Le patron de Shell, Peter Voser, a reconnu l'an dernier que compte tenu du rythme actuel de déclin de la production mondiale existante, il faudrait que l'industrie pétrolière dans son ensemble soit capable de développer au cours de cette décennie "l'équivalent de quatre Arabie saoudite ou de dix mers du Nord (...) rien que pour maintenir l'offre à son niveau actuel"...
Symbolique ? Shell a vu la semaine dernière l'une de ses plateformes de forage s'échouer en l'Alaska, suite à une tempête. Le site du magazine Forbes évoque un pur et simple "fiasco" de la Royal Dutch Shell en Arctique. Le Financial Times soulignait hier à quel point il sera délicat de développer les ressources offshore du grand Nord, ultime vaste zone géographique encore largement inexplorée sur Terre.
BP
elle aussi a dû interrompre en 2012 ses efforts pour forer au large de l'Alaska.
Mais les déboires de la troisième grande major historique sont loin de s'arrêter là. L'ex-British Petroleum voit aussi sa production globale de brut décliner très fortement. En 2011, celle-ci a atteint 2,157 Mb/j, en recul de 9,1 % par rapport à 2010, et de 15 % par rapport à 2009, d'après le dernier rapport annuel.
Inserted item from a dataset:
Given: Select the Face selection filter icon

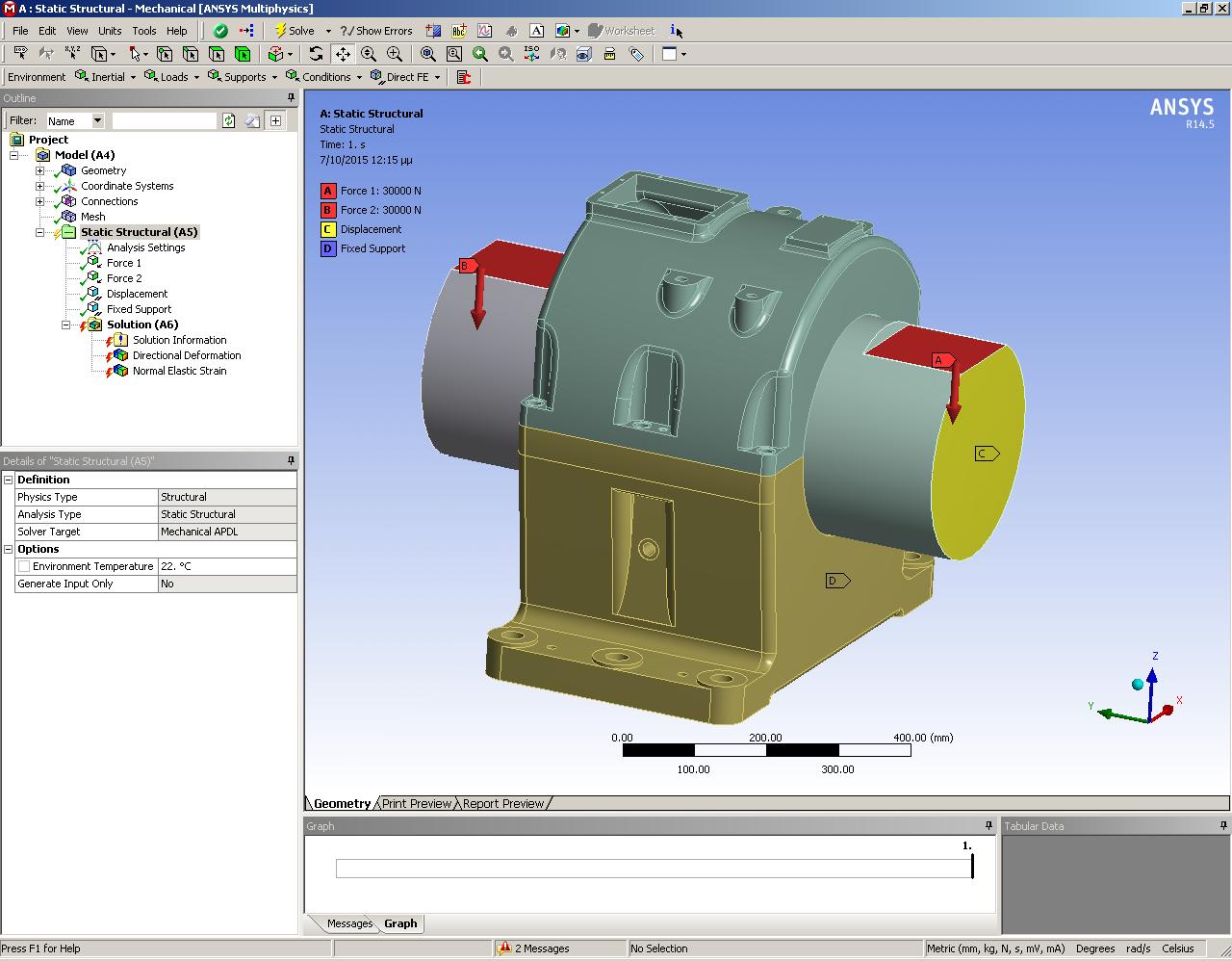Looking at the screenshot, I should pyautogui.click(x=217, y=54).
La production de BP est en recul à peu près partout, notamment en mer du Nord, en Amérique et en Afrique. Très loin de suffire à compenser ces déclins multiples, le retour en Irak en 2011 de l'ex-compagnie nationale britannique confirme à nouveau la position clé désormais occupée par Bagdad sur l'échiquier de l'or noir.
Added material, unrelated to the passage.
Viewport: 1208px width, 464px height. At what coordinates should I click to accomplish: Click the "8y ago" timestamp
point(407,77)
Après avoir atteint une production record en 2010, le grand ensemble de champs pétroliers offshore dénommé Azeri-Chirag-Guneshli, lancé en 1997 par BP, traverse en ce moment un sacré trou d'air, avec une chute de près de 12,7 % au cours de la seule année 2011. Une chute qui s'est poursuivie au cours de l'année 2012, relève l'agence spécialisée Platts.
Les extractions de l'Azerbaïdjan ont au total décliné de 11,4 % entre 2010 et 2011.
Total
perspectives optimistes concernant l'avenir de sa propre production. Ces perspectives reposent pour une part essentielle sur une poursuite très plausible du développement de l'exploitation des sables bitumineux au Canada.
Mais là encore, l'évolution récente de la production semble raconter une autre histoire.
Les extractions de pétrole de Total sont en recul continu depuis 2007 :
2007 : 1,509 Mb/j ; 2008 : 1,456 ; 2009 : 1,381 Mb/j ; 2010 : 1,340 Mb/j ;
2011 : 1,226 Mb/j.
La production de brut Total a donc reculé de 8,5 % entre 2011 et 2010, et de 18,8 % entre 2011 et 2007, d'après les données disponibles dans le dernier rapport annuel du groupe français. On se situe au-delà des taux de déclin annuel de 5 % mentionnés ici ou là dans l'industrie (par exemple par Peter Voser de Shell) pour la seule production existante. Or ici dans le cas de Total, les taux de déclin concernent la somme de la production existante et des nouveaux puits mis en production année après année.
Ce recul des extractions totales de Total (désolé) a lieu dans le contexte d'un maintien de profits records et d'envolée des dépenses dans l'exploration et le développement de la production. Celles-ci ont atteint 30,2 milliards de dollars en 2011, en hausse de 72 % sur un an, et de quasiment 250 % sur quatre ans. Pour l'heure, tout se passe comme si forer de nouveaux puits dans des champs matures ne suffisait en rien à enrayer le déclin de ces mêmes champs, quels que soient les projets nouveaux initiés par ailleurs.